The Corner

Economy & Business

Minimum Wage Hikes Aren’t Welfare Reform

One of the strangest arguments for raising the minimum wage has come from liberals claiming it will cut welfare spending. Many on the left argue that raising the minimum wage will raise earnings and cause workers to qualify for fewer welfare benefits.

It’s a strange argument because most liberals have no problem with welfare spending. They want to increase it dramatically. The argument seems primarily aimed at persuading conservatives to support raising the minimum wage.

It’s had some success. Prominent conservative activists Ron Unz and Phyllis Schlafly now support raising the minimum wage for exactly that reason. Indeed, virtually everyone on the right wants to reduce government dependence by expanding economic opportunity. If raising the minimum wage reduces welfare dependence, that‘s a strong argument for raising the minimum wage.

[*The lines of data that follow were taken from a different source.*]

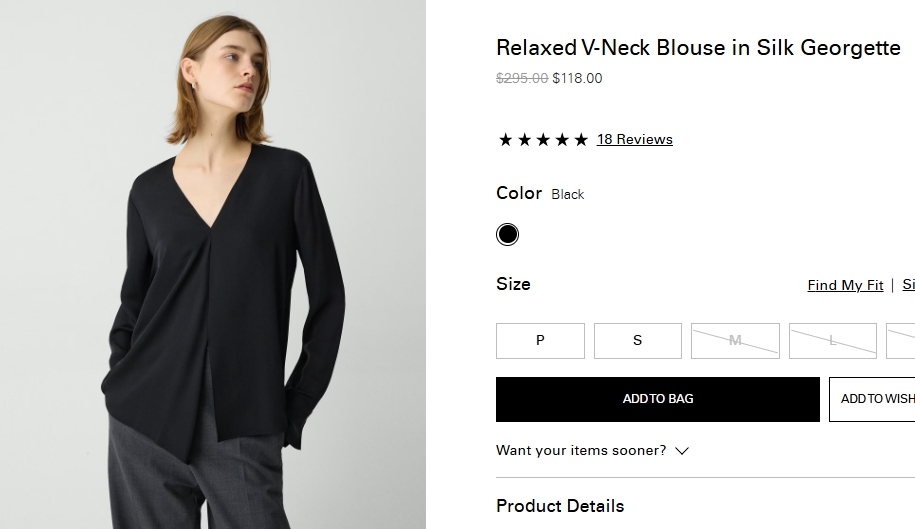
Task: Click the fourth rating star
Action: point(562,140)
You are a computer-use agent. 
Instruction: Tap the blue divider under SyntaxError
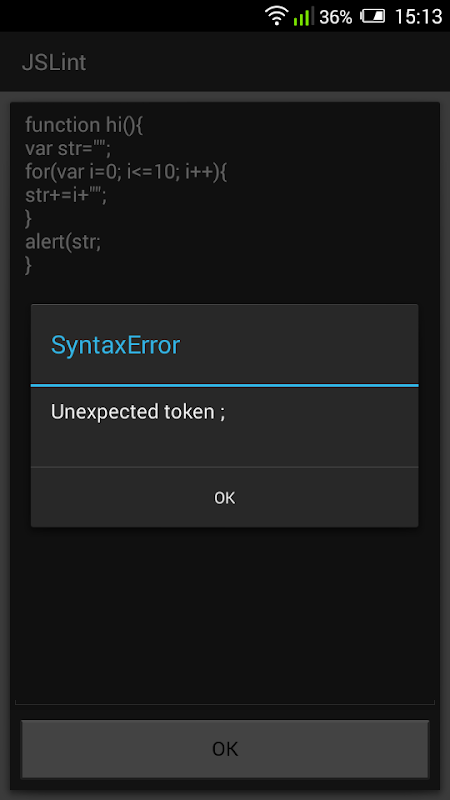click(x=224, y=385)
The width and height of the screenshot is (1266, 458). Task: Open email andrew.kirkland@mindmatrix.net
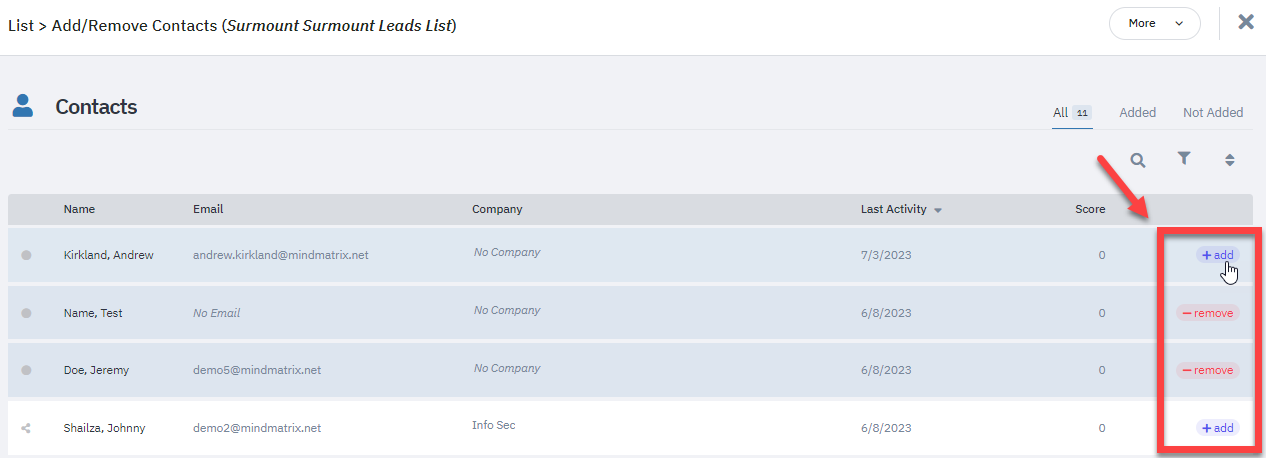pos(280,255)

Last week economists shed some empirical light on this question.  Joseph Sabia and Thanh Nguyen of San Diego State University released the most comprehensive analysis to date of the effects of minimum-wage increases on welfare caseloads. They examined every minimum wage hike between 1980 and 2014, as well as spending on the largest federal means-tested welfare programs: SNAP (aka food stamps), Medicaid, school lunches, AFDC/TANF, Section 8 housing vouchers, and WIC.

Their conclusion:

Our findings suggest that minimum wage increases are largely ineffective at reducing net participation in public assistance programs or in reducing expenditures on means tested public assistance, particularly during non-expansionary times. These findings are true across public programs, time periods examined, and data sources. Only for the SNAP program is there some (inconsistent) evidence that higher minimum wages reduce program participation.

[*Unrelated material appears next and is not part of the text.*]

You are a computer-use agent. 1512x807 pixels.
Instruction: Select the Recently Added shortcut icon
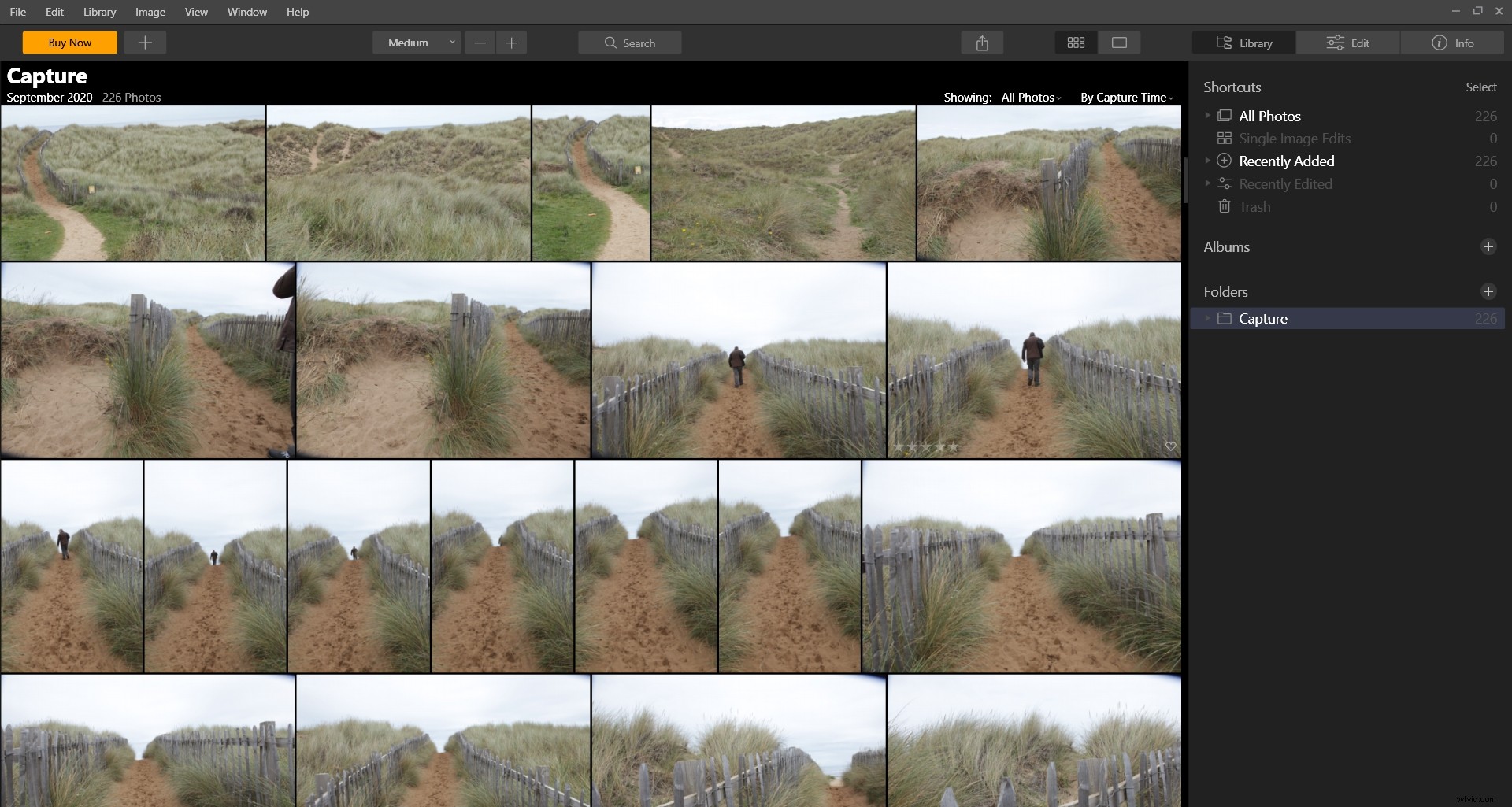click(x=1225, y=161)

Sabia and Nguyen did indeed find that minimum-wage hikes raise some workers’ pay, reducing their eligibility for welfare benefits. But other workers lose (or cannot find) jobs. They qualify for even more welfare benefits than before. On balance these two effects cancel each other out, leaving total spending unchanged.

It would be wonderful if increasing economic opportunity was as simple as ordering firms to pay more. Unfortunately it is not.